Relativity has long been dead. Scientism. Too much worship of Einstein, too much money at risk, too many world views which could implode. 'Save the phenomena' at all costs.
Prologue
One of the great myths of the modern age is that Einstein was the most prolific and important scientist in history. This is curious since he was largely wrong and purloined most of his ideas from others. Einstein was a philosopher with mathematical skills. He was not a scientist, not a practical engineer, not a physical experimenter. Einstein never bothered to perform a single mechanical proof to support his thought experiments. He ignored his critics and would never directly respond to experiments which disproved Copernicanism, diurnal rotation or the obvious inconsistencies and illogical suppositions of Relativity.
Many posts on this substack elaborate why most of his Special Theory of Relativity (STR) is wrong. The General Theory of Relativity (GTR) which added back the ‘ether’ that STR withdrew, is only marginally more useful. Dozens of scientists and literally hundreds of thousands of experiments have disproved Einsteinian physics as posted on this substack. An exception to the above would be time dilation, another concept which Einstein did not invent but is attributed to him, which annihilates long ages (gravity slows down ‘clocks’ meaning Earth time and space time are very different, a day on Earth could be a light year in space).
What most people do not understand is that Einstein was trying to ‘save the phenomena’ of Copernicanism and the Earth’s rotation and plug the holes in Newtonian gravity and mechanics.
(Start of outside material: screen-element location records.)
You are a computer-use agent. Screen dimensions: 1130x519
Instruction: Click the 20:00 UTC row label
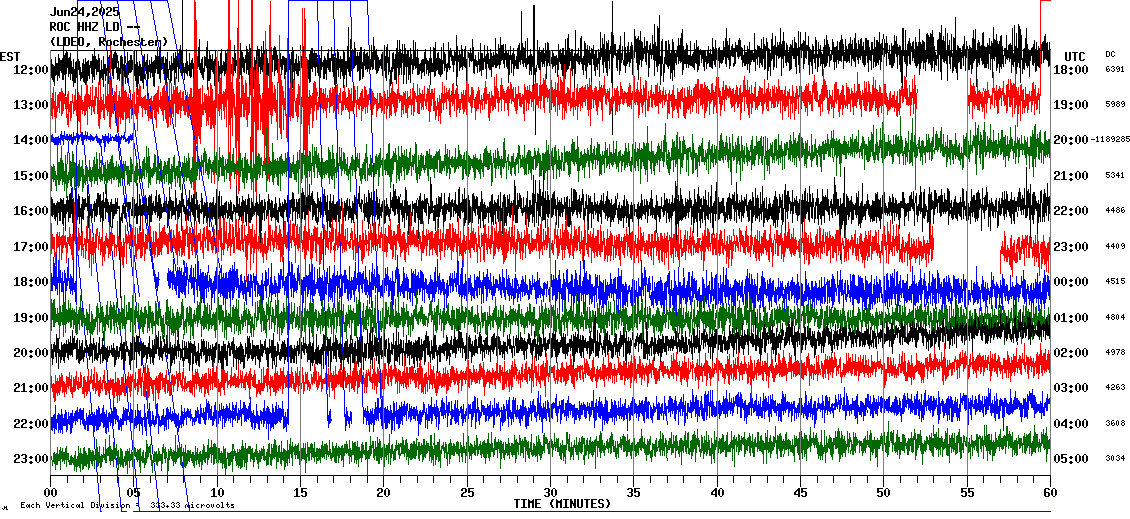1071,140
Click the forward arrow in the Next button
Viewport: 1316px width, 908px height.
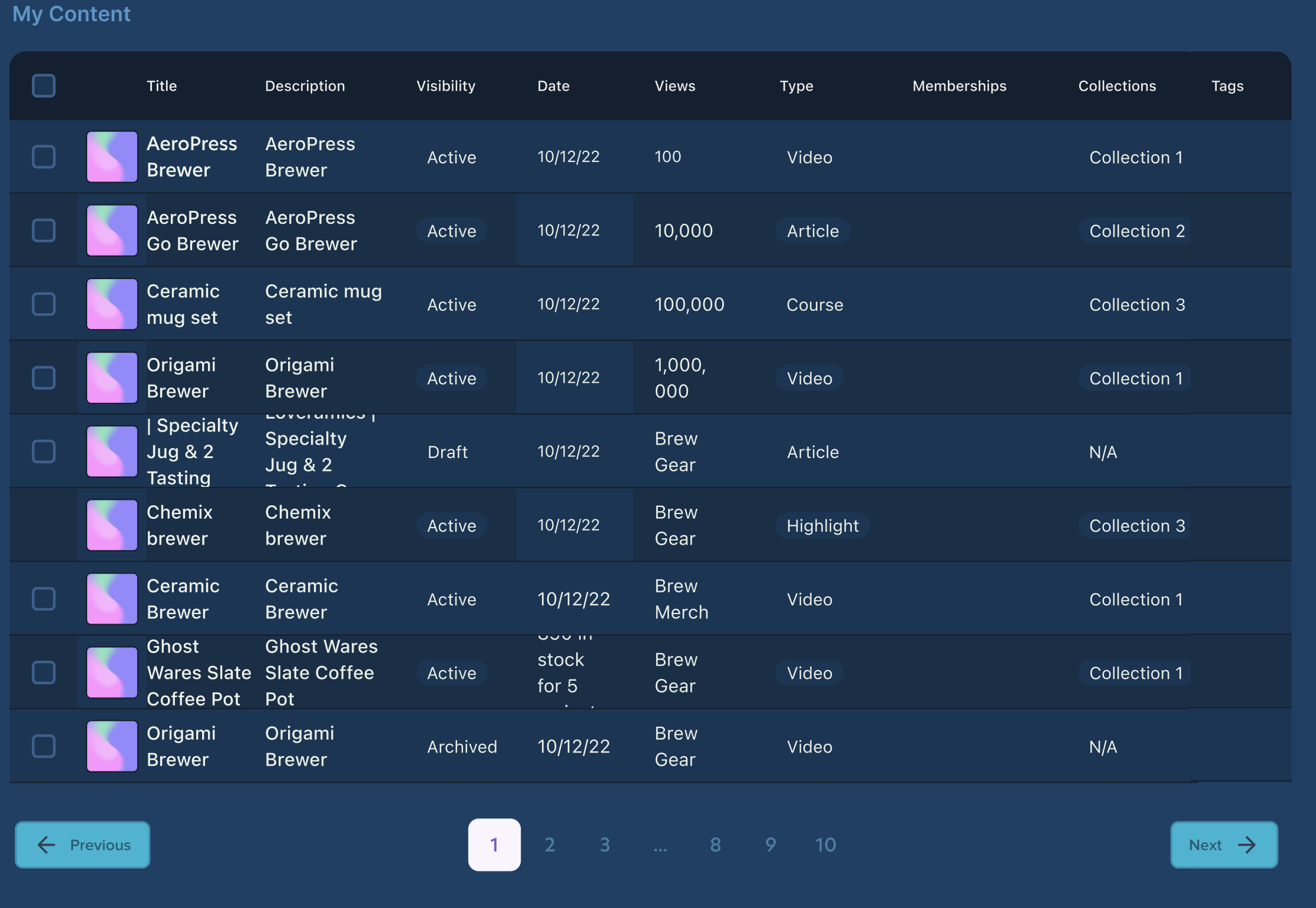pos(1248,845)
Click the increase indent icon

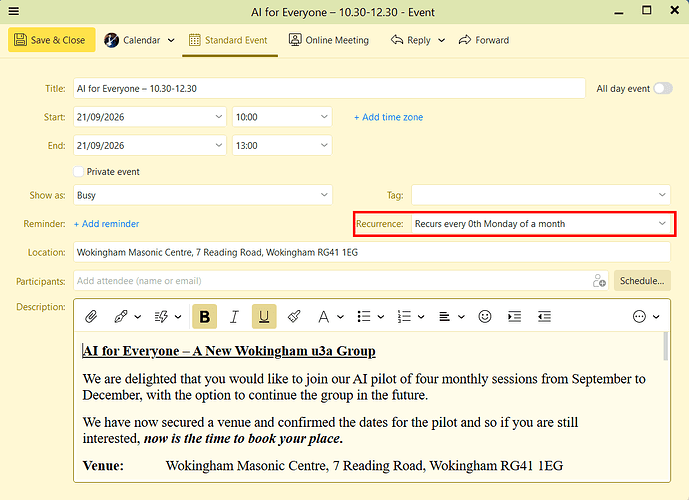pos(515,316)
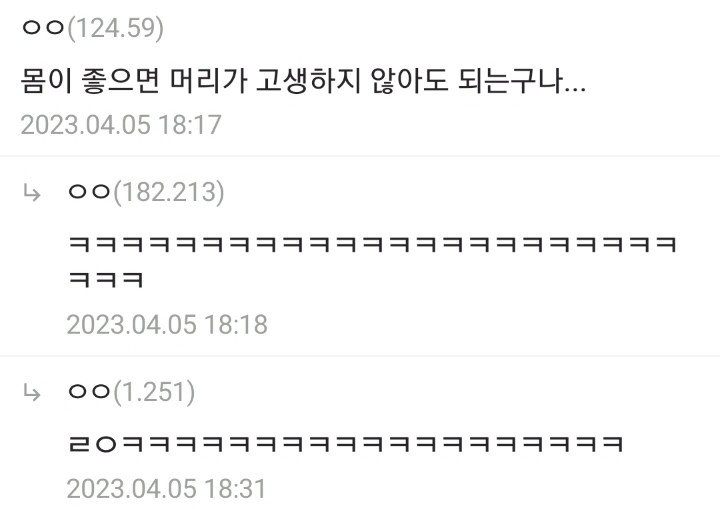Click the IP fragment (1.251) of the second reply
Viewport: 720px width, 509px height.
click(154, 391)
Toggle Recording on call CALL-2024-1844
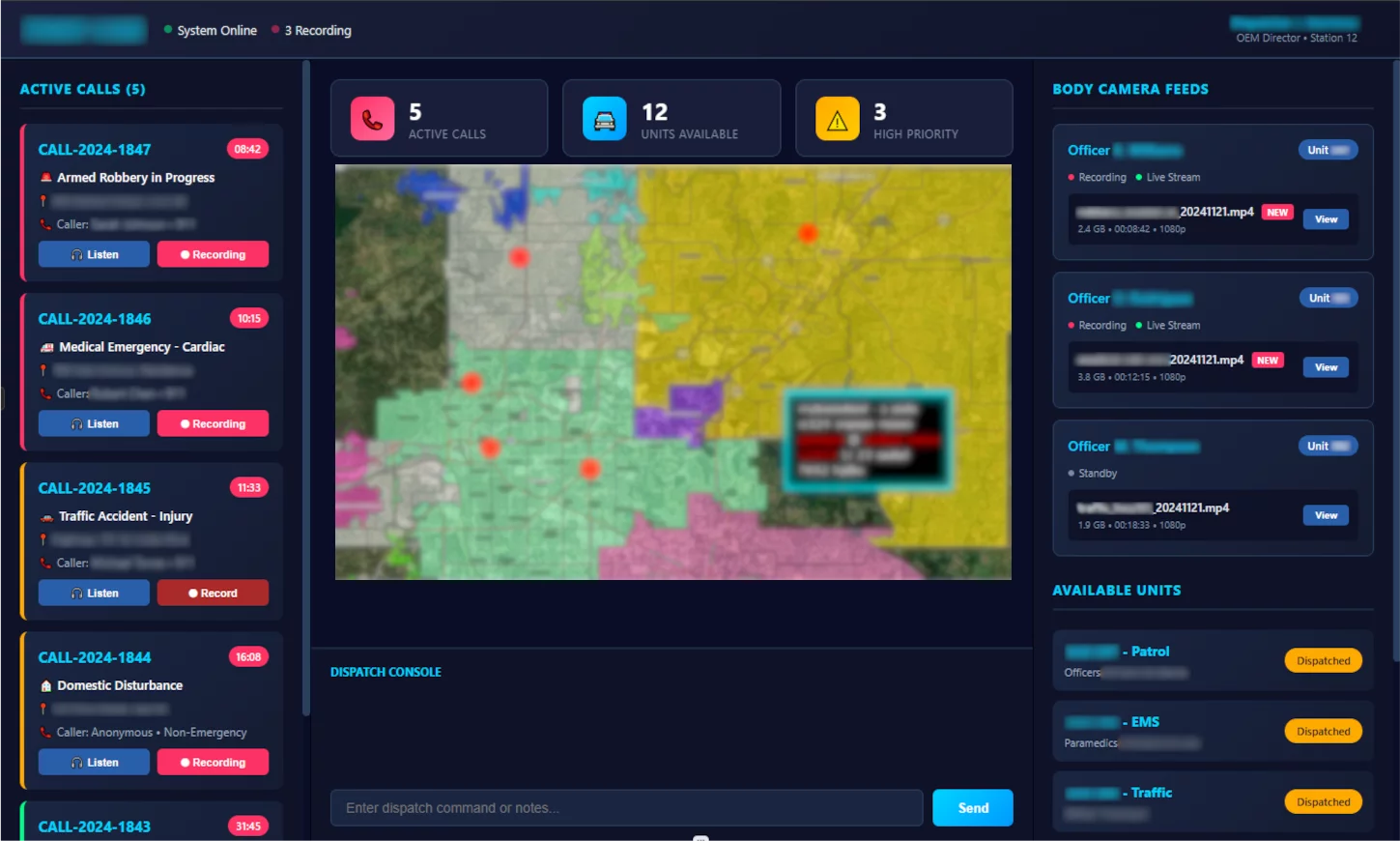Screen dimensions: 1400x841 pyautogui.click(x=213, y=762)
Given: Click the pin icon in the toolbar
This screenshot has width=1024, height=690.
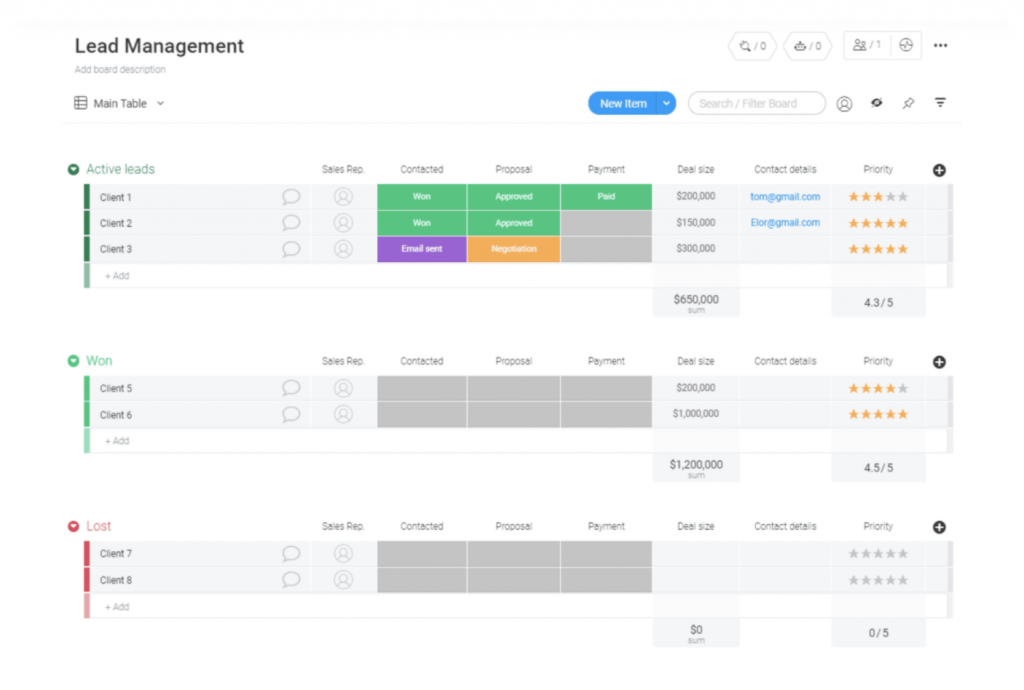Looking at the screenshot, I should click(x=908, y=104).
Copernicanism has never been physically proven. It is still just a theory. Many posts outline why this is a factual statement. Einstein failed to provide any evidence to support Copernicanism, he simply accepted it as a starting point and created make-believe theories and maths to discount and discredit 100 years or more of experiments which had thoroughly ‘debunked’ the idea of the Earth’s mobility.
This is why his theory was eventually supported and enshrined as dogma. Now unfortunately we are mired in his paradigm of ‘Relativity’ a wrong turn which began long before Einstein, dating back to Galileo and is the nexus of a massive U$25 billion or larger, per annum industry. Money, power, prestige, awards, tenure and all that. $cientism.
Not a vacuum
During the early 20th century ‘quantum mechanics’ was pursued. This micro-universe of particles and molecules was absolutely anathema to Einstein and his STR (special theory of relativity) regime. No ether, no material, no ‘ponderable matter’ was allowed to exist in Einstein’s make-believe world of space. He called space a vacuum, the ultimate nothingness of nothing. It was a complete void in his unproven theories. This thought experiment is entirely incompatible with the evidence of our micro-universe and the composition of space including radiation. Quantum mechanics by itself disproved Einstein’s theories, but both will be replaced by the planckton universe (see below). We should also mention the obvious that radiation permeates space which contains pressure and material impact, so space cannot be a vacuum.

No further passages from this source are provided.